抱えきれないほどの花束をあげよう!
敦美は合田に花畑を少し見せてもらってから、いったん花屋の事務所へと入った。

すると、事務所の真ん中で享祐が見知らぬ女性を抱きしめていた。


「あ、あの・・・誰?
わ、私・・・やっぱり帰ります。
ごめんなさい!」


敦美は2人の雰囲気から自分が逃げ出すしかない空気を感じて、すぐに走って花屋を後にした。

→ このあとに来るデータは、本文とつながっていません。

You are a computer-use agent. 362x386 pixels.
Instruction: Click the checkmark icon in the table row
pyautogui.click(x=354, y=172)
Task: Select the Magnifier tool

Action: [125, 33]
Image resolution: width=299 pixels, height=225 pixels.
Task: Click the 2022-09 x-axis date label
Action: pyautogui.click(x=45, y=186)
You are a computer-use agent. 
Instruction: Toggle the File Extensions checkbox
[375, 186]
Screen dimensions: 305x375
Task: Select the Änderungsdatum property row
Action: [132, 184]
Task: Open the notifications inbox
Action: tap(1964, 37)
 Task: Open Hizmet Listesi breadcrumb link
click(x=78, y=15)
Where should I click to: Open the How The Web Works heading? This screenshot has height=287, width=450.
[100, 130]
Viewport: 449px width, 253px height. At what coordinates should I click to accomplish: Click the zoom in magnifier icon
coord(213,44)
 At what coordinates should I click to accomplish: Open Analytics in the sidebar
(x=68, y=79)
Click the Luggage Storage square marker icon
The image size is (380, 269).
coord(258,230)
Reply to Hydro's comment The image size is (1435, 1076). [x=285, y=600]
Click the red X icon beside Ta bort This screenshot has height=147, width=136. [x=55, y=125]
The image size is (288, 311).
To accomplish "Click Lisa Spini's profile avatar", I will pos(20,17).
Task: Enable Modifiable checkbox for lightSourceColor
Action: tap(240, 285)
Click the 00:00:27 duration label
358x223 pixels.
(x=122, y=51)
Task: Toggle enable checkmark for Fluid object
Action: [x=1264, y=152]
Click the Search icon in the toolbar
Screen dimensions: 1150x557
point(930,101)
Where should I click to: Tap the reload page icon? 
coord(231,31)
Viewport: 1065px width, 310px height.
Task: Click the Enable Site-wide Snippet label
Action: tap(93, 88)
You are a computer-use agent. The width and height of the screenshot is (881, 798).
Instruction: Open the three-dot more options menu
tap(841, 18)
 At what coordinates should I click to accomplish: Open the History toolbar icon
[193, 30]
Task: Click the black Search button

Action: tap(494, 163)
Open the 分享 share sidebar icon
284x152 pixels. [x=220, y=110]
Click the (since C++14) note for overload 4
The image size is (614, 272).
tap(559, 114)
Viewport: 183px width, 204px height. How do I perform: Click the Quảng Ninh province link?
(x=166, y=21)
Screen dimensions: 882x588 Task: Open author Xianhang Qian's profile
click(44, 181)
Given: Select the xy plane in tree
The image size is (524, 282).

「敦美ちゃん!・・・おい、おまえたちここで何をやってるんだ!!」


「それはこっちのセリフだ。おまえの兄貴はどうして彼女をこの店に追い出したりした?」


「いいのか七橋?敦美ちゃん泣いて出ていったぞ。」


「えっ、敦美も入ってきたのか?」


「ああ、俺より先にな。おまえたちが抱き合ってる姿を見て、きっとショックだったんだ。
追いかけないのか?」


「敦美もそこまで子どもじゃないさ。
あとでちゃんと説明する。
それより、どうして、武藤がここにいる?」


「ここで働きたいっていうから、店員として雇っている。
あくまでも店員としてならだがな。
七橋・・・悪いことはいわん。早く、敦美ちゃんを追いかけろ。
今、おまえは武藤瑠衣子にかまっている暇などないはずだ。

でないと、おまえも兄さん同様痛い目をみるぞ。」


「どういうことだ?」


「ここでは話ができない。
夜に会おう。
あ、彼女とはもうかかわらない方がいい。
でないと、おまえは敦美ちゃんとは結婚できなくなるぞ。」


「あとで、詳しく説明してくれ。」


享祐はそういうと、敦美を追いかけて出ていった。


敦美の行く先はわかっている。
盗聴できるアイテムのことは敦美には教えていない・・・。
そう、享祐は思っていたが、それは甘かった。

敦美は享祐からもらったものすべてを、体からとりはずして、段ボール箱に放り込んだ。
そして寮の押し入れに押し込むと、すぐに冬弥に連絡して冬弥の家に行った。


「冬弥兄様ぁ!わ、私・・・騙されてたみたい。
享祐さんと婚約解消するわ。」


「お、お・・い・・・どうした?
田神の家は落ち着いたんだろう?
私、もう嫌なの。
いつも享祐さんの秘密めいた世界のことは教えてもらえない。

だけど、それでもこの前まではその家のこととか、周りの人すべてが幸せになるように努力してるんだと理解してたつもりだった・・・。
でも、今度はだめみたい。
知らない女の人を大切に抱きしめてたの。
あんな顔知らない・・・。私もう飽きられたんだ・・・。」


「いいから落ち着け。兄ちゃんに最初からゆっくり説明してみな。」


敦美の説明に冬弥は・・・難しい顔をして考え込んでいた。

「敦美ちゃんの話だけでは不十分だな。
今までだってそんな感じのことは、あっただろ?
学校でだってまとわりつく女生徒とか先生とか・・・昔のあいつを知ってる女とかな。」


「でも・・・でも、今回はなんか違うの。
私にはあんな優しい顔してくれたことなかったもの。
それに、相手の女の人は私を完全に無視してた・・・。
すごくムカついて、嫌だって思って、私はおかしくなってしまったの?」


「敦美・・・それは、君が少し大人になって享祐を愛している証拠さ。
嫉妬心いっぱいで、子どものコンプレックスも抱えて、不安でいっぱいいっぱいになっている。
そうだろう?あいつが何を考えているのかさっぱりわからないことに腹がたっている。」


「私が悪いの?」


「いいや。敦美ちゃんはぜんぜん悪くない。そう思わせた享祐がすべて悪いんだ。
それに、あいつは俺に連絡をいれてくることも、君を捜してる気配もまだない。

たまにはさ・・・あいつを振り回してやってもいいんじゃないか。」


「そんなことして本当に嫌われたら?」

「敦美は今、何歳なの?」


「18になったばかりよ。」


「そんなに必死になるなって。享祐が何を言ったかは知らないが、敦美ちゃんは無理に婚約者になってあげることもないんだよ。
もっといろんな恋を知ってからでも遅くない。
兄ちゃんはそう思うな。」


「でも・・・」


「いいんだ。あいつが田神の家からもどったからって楽しくなかったんだろう?
ここんとこの敦美は遠慮してばかりだった。ちょっと俺の友人の民宿でも行ってリフレッシュしてこいよ。」


「リフレッシュ?」


「そう、新たな恋を見つけてきてもいいぞ。